▶ Assignment:
Look for "computer" in the records and copy every line that has it.

(Saved entries)

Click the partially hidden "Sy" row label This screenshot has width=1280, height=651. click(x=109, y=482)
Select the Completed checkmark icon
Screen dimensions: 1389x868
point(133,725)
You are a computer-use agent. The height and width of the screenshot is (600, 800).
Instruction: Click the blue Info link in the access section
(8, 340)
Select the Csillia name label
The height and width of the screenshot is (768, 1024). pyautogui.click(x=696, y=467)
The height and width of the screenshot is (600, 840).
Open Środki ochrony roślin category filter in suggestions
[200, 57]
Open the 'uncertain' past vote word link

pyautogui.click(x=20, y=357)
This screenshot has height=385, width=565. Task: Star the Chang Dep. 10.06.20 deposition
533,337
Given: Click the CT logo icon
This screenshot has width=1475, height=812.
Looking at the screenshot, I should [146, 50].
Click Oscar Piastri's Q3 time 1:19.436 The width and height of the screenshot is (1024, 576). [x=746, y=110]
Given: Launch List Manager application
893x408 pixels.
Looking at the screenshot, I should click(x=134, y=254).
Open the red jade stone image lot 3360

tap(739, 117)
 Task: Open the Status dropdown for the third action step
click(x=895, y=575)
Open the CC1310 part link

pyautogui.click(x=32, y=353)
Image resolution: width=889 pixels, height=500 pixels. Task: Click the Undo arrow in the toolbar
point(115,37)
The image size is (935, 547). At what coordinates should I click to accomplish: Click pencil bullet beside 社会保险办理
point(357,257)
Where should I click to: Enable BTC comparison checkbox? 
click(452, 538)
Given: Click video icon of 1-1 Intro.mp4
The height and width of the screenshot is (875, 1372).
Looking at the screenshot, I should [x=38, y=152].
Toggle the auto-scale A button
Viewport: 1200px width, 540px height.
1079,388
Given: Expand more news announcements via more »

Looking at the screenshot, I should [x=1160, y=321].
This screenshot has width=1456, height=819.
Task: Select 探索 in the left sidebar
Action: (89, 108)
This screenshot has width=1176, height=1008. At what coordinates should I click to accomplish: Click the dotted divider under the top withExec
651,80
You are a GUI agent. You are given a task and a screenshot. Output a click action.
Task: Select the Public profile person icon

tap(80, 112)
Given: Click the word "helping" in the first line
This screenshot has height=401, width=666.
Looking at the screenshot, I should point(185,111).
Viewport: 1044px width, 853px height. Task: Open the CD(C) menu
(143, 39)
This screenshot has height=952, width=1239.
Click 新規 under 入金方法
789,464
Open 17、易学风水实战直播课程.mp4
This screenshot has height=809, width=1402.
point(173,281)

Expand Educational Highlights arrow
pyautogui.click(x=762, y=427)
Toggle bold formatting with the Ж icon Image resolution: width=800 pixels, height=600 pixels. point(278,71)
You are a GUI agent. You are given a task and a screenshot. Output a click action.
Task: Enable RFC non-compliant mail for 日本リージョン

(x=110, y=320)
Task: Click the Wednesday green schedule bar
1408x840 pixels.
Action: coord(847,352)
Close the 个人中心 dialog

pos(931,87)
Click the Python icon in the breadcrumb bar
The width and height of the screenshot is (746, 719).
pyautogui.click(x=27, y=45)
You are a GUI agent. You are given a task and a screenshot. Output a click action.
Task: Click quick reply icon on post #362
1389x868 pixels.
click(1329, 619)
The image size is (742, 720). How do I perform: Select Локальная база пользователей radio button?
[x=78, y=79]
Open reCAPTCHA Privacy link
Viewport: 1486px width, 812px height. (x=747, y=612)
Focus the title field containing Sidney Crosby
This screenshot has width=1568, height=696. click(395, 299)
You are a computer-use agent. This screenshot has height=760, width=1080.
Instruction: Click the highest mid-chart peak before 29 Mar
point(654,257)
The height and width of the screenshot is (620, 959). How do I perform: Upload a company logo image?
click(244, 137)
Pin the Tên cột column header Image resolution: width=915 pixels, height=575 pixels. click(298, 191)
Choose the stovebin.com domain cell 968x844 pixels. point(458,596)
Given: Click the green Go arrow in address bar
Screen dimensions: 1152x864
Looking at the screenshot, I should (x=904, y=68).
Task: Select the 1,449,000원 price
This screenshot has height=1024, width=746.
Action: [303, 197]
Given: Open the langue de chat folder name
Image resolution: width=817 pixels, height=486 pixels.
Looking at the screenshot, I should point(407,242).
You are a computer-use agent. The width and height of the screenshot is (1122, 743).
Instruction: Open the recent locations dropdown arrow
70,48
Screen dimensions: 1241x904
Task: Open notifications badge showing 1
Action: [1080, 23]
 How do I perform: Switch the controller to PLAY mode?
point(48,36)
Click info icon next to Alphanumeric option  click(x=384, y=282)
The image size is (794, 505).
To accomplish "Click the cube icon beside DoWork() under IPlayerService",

▶ Task response:
You are a computer-use agent. The height and width of the screenshot is (600, 800).
You are a computer-use agent. This screenshot has height=760, width=1080.
You are a computer-use agent. The width and height of the screenshot is (1122, 743).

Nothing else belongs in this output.